The Guggenheim Museum knows that the above story is sensational; its curators also know that you want more from the artist’s meticulously documented mythos as the archangel of abstractionism. The museum’s exhibition, Hilma af Klint: Paintings for the Future, predominantly explores how the artist synthesized her dual interests of spiritualism and evolutionary biology into a prescient forecast of modern life.

One painting from the artist’s “The Ten Largest” series (1907)
A practicing Protestant, af Klint also belonged to a group of women called “The Five,” who regularly engaged the paranormal through séances. Writing in her notebook, the artist discusses how she was assigned by the supernatural “High Masters” to construct a grand temple through her work. Feverishly working without pause, like later automatic painters, this is how she found abstractionism.

Installation view of “The Ten Largest” series (1907)
She spent nine years creating her monumental cycle, “The Paintings for the Temple” (1906–15), which she planned to develop into a temple for her art. Curiously, her description of that sacred space sounds awfully like Frank Lloyd Wright’s design for the Guggenheim Museum. Af Klint envisioned a nearly circular, four-story building connected by a central spiral staircase. The structure, she believed, would be imbued with a “certain power and calm.” (Similarly, Wright once described the Guggenheim Museum’s architecture as a “temple of the spirit.”)

An example of one of af Klint’s traditional landscapes.
Af Klint paints her abstract works with a grandiosity matching her devotion to spirituality. The canvases are massive and their idiosyncratic shapes, squiggles, and colors provide the viewer with an overwhelming sense of wonder. The Guggenheim exhibition opens with “The Ten Largest” series (1907), which shows how the artist forged her way through the then-unknown vocabulary of abstraction. Even in this early formation, she mixes symbols of astrology with nods to human biology and the natural world.

Installation view of a painting from “Group VI, Evolution” (1908)

Installation view of a painting from “Group IX/UW, The Dove” (1915)
The exhibit comes just in time for Halloween, and there’s certainly something witchy about af Klint. Maybe she did have special powers. One of her untitled paintings from 1915 actually depicts something akin to a DNA double-helix spinning through the center of a heart. Keep in mind, the structure of DNA would not be discovered until 1953, nearly four decades after the artist painted its image.

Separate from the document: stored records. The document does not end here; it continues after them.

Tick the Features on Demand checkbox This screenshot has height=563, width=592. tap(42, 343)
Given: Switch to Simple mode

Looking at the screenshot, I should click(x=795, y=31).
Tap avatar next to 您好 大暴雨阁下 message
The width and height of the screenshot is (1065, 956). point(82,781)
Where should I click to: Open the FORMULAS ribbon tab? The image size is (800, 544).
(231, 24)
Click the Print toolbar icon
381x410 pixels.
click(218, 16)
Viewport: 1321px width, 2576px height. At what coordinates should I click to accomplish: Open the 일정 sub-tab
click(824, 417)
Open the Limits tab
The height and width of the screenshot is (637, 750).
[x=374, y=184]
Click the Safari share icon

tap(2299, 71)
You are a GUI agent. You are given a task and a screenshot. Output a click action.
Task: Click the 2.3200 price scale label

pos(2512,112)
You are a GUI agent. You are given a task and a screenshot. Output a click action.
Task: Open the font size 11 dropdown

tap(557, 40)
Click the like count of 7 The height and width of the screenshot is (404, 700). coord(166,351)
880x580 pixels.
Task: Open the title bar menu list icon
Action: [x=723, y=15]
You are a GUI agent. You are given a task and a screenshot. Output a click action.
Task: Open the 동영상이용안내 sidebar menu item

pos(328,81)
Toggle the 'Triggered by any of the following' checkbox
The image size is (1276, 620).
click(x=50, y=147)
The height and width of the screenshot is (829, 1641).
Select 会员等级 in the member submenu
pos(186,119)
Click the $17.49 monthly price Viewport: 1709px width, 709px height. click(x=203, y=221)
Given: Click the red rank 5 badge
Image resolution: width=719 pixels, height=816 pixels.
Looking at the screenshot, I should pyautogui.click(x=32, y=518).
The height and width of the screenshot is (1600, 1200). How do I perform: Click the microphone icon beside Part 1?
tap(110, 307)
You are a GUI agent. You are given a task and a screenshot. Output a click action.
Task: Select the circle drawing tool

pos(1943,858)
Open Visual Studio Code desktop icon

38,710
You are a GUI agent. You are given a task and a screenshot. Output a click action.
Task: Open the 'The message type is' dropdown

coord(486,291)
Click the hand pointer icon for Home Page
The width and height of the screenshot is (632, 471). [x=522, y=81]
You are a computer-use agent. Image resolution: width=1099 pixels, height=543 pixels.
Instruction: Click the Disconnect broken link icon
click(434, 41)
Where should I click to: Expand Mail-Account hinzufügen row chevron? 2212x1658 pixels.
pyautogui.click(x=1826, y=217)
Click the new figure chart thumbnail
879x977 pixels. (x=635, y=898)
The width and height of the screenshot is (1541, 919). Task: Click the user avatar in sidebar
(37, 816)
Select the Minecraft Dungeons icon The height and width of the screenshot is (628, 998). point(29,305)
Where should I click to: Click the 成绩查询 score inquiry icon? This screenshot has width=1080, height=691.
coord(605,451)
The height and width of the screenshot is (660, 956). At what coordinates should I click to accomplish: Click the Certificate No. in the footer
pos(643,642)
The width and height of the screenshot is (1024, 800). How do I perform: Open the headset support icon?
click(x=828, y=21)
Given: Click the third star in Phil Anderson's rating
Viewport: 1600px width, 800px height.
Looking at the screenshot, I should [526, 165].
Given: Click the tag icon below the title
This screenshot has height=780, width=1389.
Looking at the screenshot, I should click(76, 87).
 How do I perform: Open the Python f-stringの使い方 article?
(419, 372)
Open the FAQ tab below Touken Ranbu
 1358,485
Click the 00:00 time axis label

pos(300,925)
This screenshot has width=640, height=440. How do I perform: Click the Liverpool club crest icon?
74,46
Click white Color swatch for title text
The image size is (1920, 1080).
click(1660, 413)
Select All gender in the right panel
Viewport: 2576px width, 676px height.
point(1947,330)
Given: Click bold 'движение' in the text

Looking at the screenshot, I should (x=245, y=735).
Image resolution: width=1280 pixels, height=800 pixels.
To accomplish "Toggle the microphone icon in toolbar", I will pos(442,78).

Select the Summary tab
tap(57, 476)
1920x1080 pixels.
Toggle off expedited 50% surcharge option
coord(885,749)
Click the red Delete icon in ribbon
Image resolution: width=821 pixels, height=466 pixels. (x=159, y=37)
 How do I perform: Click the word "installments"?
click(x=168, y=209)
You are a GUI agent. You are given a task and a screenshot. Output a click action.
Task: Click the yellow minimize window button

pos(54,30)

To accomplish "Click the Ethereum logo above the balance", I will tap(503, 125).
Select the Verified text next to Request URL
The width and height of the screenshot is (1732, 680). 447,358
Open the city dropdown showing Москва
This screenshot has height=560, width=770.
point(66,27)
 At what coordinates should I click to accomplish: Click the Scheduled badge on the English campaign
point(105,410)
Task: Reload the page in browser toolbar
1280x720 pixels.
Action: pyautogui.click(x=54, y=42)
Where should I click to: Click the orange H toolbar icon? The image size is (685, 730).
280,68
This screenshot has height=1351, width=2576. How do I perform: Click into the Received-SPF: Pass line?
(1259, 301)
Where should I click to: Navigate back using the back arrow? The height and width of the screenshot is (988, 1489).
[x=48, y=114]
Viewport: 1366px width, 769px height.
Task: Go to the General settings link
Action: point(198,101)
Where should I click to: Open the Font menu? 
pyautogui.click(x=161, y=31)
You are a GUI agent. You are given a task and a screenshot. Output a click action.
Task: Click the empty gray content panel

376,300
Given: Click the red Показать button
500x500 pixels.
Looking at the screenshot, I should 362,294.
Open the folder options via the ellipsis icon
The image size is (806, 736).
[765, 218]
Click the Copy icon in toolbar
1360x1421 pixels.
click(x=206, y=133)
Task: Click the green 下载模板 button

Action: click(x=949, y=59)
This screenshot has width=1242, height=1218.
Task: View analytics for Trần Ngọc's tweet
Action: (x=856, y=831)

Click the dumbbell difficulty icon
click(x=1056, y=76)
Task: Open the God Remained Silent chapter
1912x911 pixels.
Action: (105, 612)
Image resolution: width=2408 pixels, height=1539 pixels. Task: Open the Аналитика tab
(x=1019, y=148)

Installation view of paintings from “Group X, Altarpiece” (1915)

Installation view of paintings from “Group VI, Evolution” (1908)

“Group I, Primordial Chaos” (1906–07)

Installation view of paintings from the series “Parsifal” (1916)
Hilma af Klint: Paintings for the Future continues through April 23 at the Solomon R. Guggenheim Museum (1071 Fifth Avenue, Upper East Side, Manhattan).
The exhibition was organized by the Guggenheim’s Tracey Bashkoff, director of collections and senior curator, with David Horowitz, curatorial assistant.
Before you get too carried away, you should know that Georgiana Houghton was making abstract paintings more than 40 years before Hilma af Klint, and in 1871 exhibited 155 abstract watercolours at the New British Gallery.
There is an exhibition of work by Houghton, Klint, and another spiritualist abstract painter, Emma Kunz, in Munich from November 6 until March 10, 2019. See https://www.lenbachhaus.de/exhibitions/vorschau/world-receiver-georgiana-houghton-hilma-af-klint-emma-kunz/.
I really enjoyed this article. Thanks! Have to wonder, however, about
use of the adjective “obscure.” Is this referencing her avant-garde
paintings being hidden for twenty years after her death? Otherwise,
Hilma af Klint is not really obscure.